── Raw data

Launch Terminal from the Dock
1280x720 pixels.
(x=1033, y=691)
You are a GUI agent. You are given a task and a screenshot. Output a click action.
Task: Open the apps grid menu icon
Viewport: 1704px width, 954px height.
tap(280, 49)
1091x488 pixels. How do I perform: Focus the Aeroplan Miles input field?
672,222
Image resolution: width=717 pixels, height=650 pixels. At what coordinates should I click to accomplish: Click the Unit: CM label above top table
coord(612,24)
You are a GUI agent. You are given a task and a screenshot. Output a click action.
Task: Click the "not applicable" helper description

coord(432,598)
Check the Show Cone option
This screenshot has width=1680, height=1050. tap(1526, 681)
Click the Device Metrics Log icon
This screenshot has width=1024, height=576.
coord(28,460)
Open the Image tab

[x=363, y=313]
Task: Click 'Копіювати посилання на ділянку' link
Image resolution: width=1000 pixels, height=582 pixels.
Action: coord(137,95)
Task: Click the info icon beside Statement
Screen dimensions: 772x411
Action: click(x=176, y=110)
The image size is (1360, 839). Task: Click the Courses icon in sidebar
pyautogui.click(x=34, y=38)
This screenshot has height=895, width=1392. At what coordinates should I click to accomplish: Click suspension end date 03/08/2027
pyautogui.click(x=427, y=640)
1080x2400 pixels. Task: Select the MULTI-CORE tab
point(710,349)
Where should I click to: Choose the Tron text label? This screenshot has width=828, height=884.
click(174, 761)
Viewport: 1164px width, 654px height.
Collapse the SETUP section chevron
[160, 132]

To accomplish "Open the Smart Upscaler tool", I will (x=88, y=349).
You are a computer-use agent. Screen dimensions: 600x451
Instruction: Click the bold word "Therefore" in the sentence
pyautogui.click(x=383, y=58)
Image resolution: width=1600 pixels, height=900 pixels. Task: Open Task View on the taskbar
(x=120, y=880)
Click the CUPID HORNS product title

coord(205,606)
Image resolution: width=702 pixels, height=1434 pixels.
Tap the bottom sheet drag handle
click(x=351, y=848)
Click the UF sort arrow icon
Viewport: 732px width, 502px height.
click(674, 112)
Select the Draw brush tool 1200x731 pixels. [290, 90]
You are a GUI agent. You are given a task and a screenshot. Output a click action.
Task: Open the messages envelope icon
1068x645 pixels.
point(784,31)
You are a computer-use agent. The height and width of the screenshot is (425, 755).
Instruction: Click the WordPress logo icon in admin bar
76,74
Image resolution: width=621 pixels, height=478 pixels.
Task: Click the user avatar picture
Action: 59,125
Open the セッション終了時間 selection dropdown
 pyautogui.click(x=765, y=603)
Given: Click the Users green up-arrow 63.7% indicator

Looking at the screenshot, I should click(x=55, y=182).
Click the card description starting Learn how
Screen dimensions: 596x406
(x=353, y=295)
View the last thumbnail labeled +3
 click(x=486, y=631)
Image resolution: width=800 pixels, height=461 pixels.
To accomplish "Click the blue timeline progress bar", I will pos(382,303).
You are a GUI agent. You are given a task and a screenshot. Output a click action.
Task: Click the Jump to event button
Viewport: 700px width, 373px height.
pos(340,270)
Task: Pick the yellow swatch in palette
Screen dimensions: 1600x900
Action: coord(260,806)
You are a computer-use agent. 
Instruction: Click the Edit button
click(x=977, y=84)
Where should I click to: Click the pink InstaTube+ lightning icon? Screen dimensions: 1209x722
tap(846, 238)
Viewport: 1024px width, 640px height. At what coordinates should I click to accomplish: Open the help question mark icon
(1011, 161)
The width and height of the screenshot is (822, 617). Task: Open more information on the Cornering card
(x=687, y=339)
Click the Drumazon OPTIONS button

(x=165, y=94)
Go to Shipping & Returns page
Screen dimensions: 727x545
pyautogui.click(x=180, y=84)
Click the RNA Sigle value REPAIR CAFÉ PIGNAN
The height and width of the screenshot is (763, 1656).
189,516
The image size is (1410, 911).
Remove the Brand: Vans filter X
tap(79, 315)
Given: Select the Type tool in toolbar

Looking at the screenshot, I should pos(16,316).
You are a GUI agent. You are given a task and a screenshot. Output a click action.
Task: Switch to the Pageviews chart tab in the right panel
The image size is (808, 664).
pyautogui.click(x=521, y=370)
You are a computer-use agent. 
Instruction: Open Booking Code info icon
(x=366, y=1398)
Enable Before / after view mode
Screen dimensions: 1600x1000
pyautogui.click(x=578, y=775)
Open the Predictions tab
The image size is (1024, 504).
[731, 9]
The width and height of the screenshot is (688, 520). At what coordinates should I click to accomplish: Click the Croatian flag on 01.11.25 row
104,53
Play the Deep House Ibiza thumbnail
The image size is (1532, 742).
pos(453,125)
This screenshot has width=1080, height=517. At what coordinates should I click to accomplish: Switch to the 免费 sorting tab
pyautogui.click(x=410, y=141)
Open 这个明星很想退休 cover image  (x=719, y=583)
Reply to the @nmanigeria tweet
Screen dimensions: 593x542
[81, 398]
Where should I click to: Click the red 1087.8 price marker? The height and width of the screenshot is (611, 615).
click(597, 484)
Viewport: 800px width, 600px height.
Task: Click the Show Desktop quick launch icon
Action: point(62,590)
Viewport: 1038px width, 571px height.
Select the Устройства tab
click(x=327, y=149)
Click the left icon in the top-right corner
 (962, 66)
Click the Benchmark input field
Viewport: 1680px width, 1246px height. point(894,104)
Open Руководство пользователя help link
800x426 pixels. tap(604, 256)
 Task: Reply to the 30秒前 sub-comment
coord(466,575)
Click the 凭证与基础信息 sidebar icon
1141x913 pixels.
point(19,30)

────

- **Task statement**
Return only the part of the records above that opens with the line containing "Given: Click the" and closes with the line containing "Task: Switch to", ends included.

- **Written answer**
Given: Click the Users green up-arrow 63.7% indicator

Looking at the screenshot, I should click(x=55, y=182).
Click the card description starting Learn how
Screen dimensions: 596x406
(x=353, y=295)
View the last thumbnail labeled +3
 click(x=486, y=631)
Image resolution: width=800 pixels, height=461 pixels.
To accomplish "Click the blue timeline progress bar", I will pos(382,303).
You are a GUI agent. You are given a task and a screenshot. Output a click action.
Task: Click the Jump to event button
Viewport: 700px width, 373px height.
pos(340,270)
Task: Pick the yellow swatch in palette
Screen dimensions: 1600x900
Action: coord(260,806)
You are a computer-use agent. 
Instruction: Click the Edit button
click(x=977, y=84)
Where should I click to: Click the pink InstaTube+ lightning icon? Screen dimensions: 1209x722
tap(846, 238)
Viewport: 1024px width, 640px height. At what coordinates should I click to accomplish: Open the help question mark icon
(1011, 161)
The width and height of the screenshot is (822, 617). Task: Open more information on the Cornering card
(x=687, y=339)
Click the Drumazon OPTIONS button

(x=165, y=94)
Go to Shipping & Returns page
Screen dimensions: 727x545
pyautogui.click(x=180, y=84)
Click the RNA Sigle value REPAIR CAFÉ PIGNAN
The height and width of the screenshot is (763, 1656).
189,516
The image size is (1410, 911).
Remove the Brand: Vans filter X
tap(79, 315)
Given: Select the Type tool in toolbar

Looking at the screenshot, I should pos(16,316).
You are a GUI agent. You are given a task and a screenshot. Output a click action.
Task: Switch to the Pageviews chart tab in the right panel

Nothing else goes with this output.